[TASK OBJECTIVE] In the entries below, filter for the word "韓国勢まで" and copy every matching line.

Dataset records
________________________________________
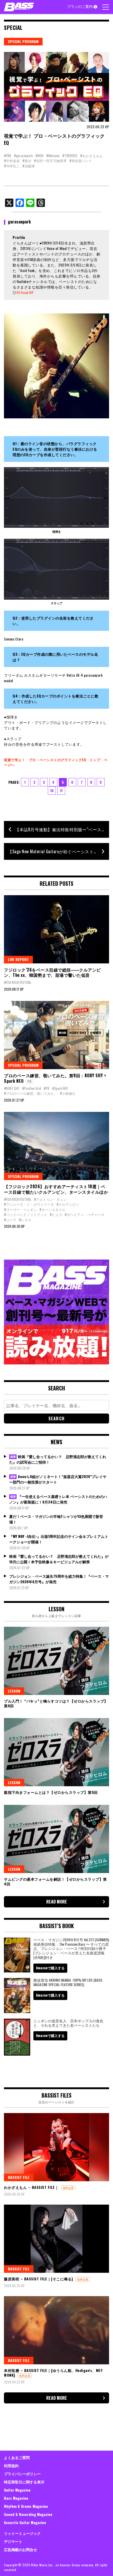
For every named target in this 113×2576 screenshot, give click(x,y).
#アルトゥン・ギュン (50, 1199)
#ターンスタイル (52, 1209)
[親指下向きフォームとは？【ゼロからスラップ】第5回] (56, 1752)
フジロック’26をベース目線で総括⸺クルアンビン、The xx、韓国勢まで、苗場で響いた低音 (52, 972)
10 (52, 790)
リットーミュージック (22, 2533)
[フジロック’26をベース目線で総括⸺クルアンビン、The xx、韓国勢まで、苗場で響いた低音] (56, 929)
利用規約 (11, 2465)
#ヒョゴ (56, 1214)
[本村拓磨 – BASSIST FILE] (56, 2330)
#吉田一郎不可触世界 (50, 160)
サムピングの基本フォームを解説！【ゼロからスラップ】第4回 (55, 1881)
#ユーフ (10, 1219)
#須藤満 (28, 165)
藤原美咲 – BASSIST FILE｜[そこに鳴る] (38, 2278)
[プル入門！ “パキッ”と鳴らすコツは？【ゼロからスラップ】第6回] (56, 1661)
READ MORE (56, 1901)
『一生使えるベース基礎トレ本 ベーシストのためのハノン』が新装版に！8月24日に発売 (58, 1499)
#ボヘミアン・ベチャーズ (84, 1214)
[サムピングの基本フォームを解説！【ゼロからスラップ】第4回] (56, 1839)
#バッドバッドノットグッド (25, 1214)
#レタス (25, 1219)
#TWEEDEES (70, 155)
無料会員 (68, 2188)
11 (61, 790)
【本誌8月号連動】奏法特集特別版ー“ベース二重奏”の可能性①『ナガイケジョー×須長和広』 (62, 829)
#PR (46, 1088)
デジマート (13, 2541)
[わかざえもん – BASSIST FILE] (56, 2147)
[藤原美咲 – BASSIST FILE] (56, 2239)
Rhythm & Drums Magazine (26, 2506)
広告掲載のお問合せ (20, 2549)
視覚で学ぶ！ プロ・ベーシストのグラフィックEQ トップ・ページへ (55, 762)
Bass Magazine (16, 2498)
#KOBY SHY (11, 1088)
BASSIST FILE (18, 2177)
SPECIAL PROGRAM (23, 41)
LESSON (14, 1691)
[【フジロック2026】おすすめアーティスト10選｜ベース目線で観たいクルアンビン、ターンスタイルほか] (56, 1146)
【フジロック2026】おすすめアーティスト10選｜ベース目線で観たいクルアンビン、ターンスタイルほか (56, 1189)
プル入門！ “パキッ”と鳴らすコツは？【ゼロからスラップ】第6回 (56, 1703)
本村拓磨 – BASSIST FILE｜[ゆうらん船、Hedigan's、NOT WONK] (53, 2372)
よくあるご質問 (17, 2457)
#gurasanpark (23, 155)
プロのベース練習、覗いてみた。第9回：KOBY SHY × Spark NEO (55, 1078)
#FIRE (7, 155)
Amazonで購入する (50, 1967)
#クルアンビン (67, 1204)
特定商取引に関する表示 (24, 2481)
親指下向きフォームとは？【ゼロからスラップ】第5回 (51, 1792)
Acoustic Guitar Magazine (25, 2522)
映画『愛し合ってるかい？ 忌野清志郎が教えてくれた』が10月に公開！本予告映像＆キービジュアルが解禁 (59, 1558)
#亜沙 (26, 160)
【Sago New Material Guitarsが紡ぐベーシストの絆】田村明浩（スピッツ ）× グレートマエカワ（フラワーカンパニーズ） (58, 851)
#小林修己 (68, 1093)
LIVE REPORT (18, 959)
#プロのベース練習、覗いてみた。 (30, 1093)
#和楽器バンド (80, 160)
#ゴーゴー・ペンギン (20, 1209)
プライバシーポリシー (22, 2473)
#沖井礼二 (12, 165)
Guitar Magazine (17, 2490)
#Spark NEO (60, 1088)
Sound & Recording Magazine (28, 2514)
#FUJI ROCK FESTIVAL (17, 982)
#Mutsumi (53, 155)
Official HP (25, 292)
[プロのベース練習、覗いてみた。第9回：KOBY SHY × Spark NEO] (56, 1035)
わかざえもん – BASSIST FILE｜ (31, 2187)
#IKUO (39, 155)
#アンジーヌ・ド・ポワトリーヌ (29, 1204)
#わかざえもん (91, 155)
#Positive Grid (31, 1088)
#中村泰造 (12, 160)
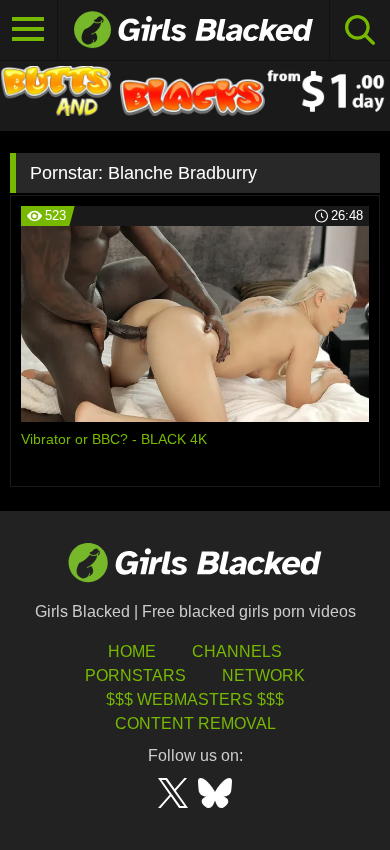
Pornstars (135, 675)
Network (263, 675)
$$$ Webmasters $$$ (195, 699)
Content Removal (195, 723)
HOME (132, 651)
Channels (237, 651)
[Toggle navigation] (29, 30)
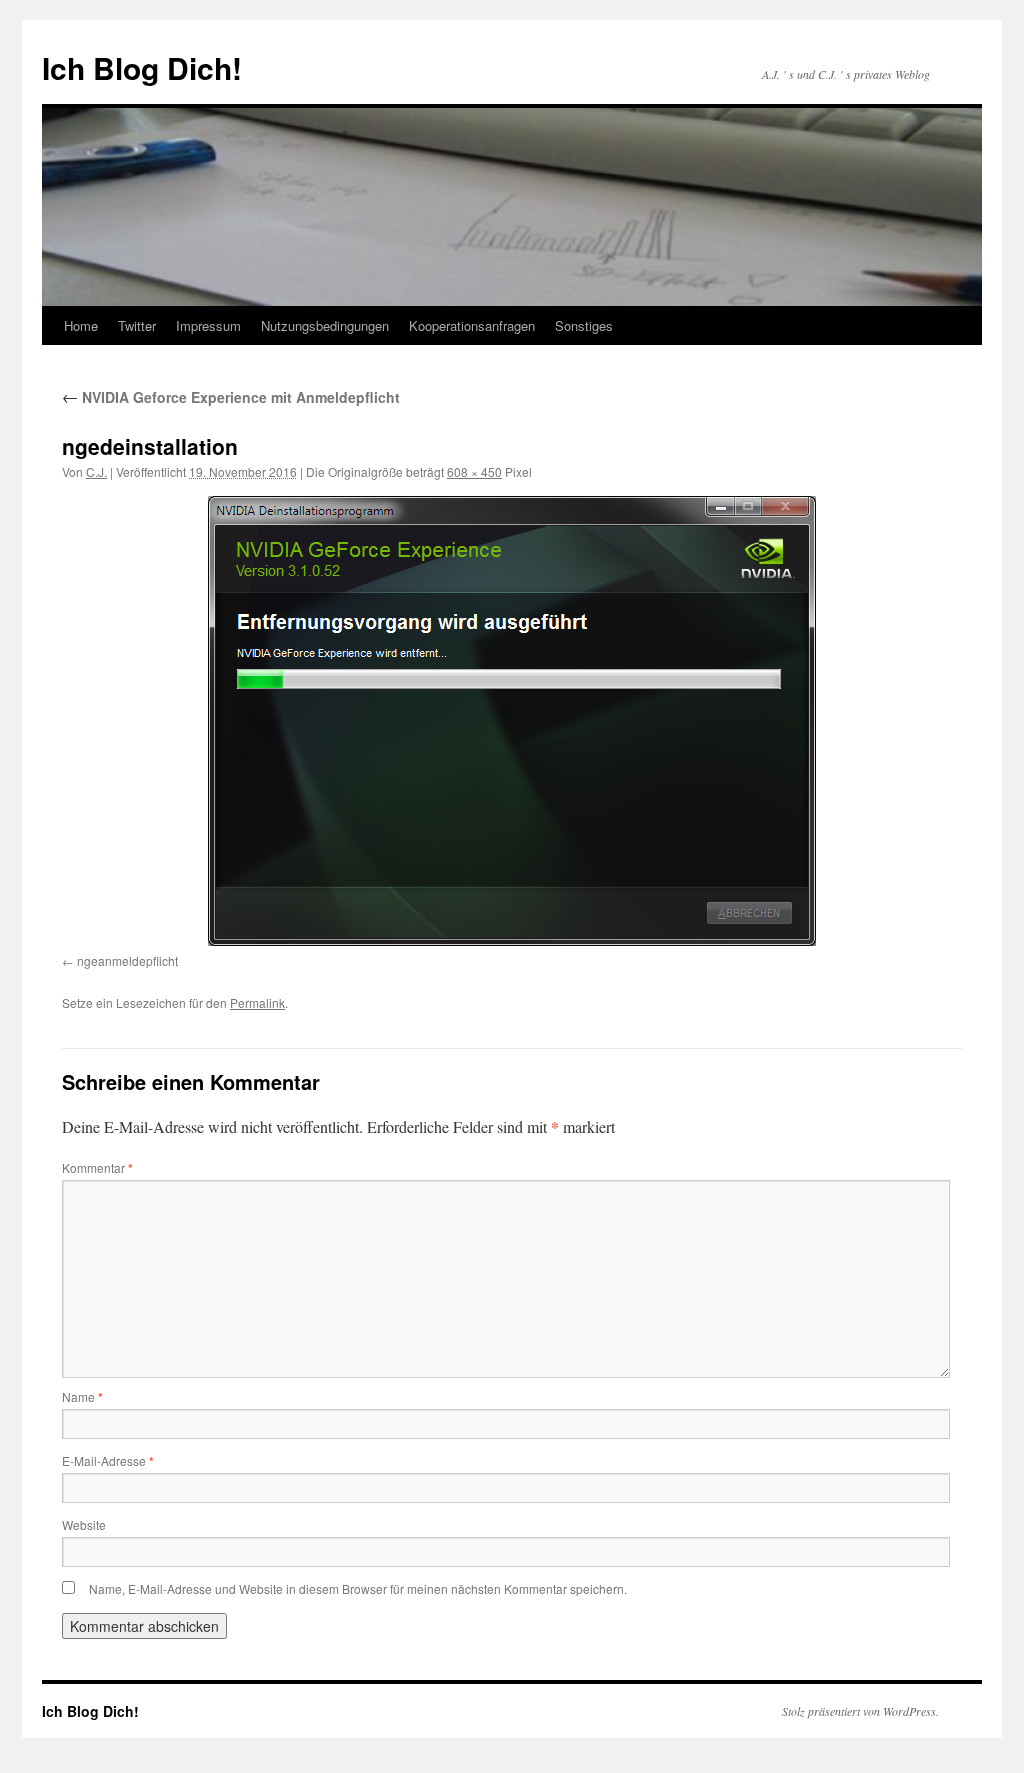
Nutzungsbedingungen (325, 325)
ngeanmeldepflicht (127, 960)
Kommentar (97, 1167)
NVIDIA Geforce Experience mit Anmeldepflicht (231, 397)
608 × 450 (474, 471)
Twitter (137, 325)
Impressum (208, 325)
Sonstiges (584, 325)
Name (82, 1396)
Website (84, 1524)
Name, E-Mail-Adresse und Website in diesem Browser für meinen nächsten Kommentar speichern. (358, 1588)
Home (81, 325)
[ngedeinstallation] (512, 721)
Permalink (257, 1002)
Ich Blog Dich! (142, 67)
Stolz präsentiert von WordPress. (860, 1711)
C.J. (96, 471)
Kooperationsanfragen (472, 325)
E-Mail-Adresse (108, 1460)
________________________________________
[ANSWER BOX]
フジロック’26をベース目線で総括⸺クルアンビン、The xx、韓国勢まで、苗場で響いた低音 (52, 972)
[フジロック’26をベース目線で総括⸺クルアンビン、The xx、韓国勢まで、苗場で響いた低音] (56, 929)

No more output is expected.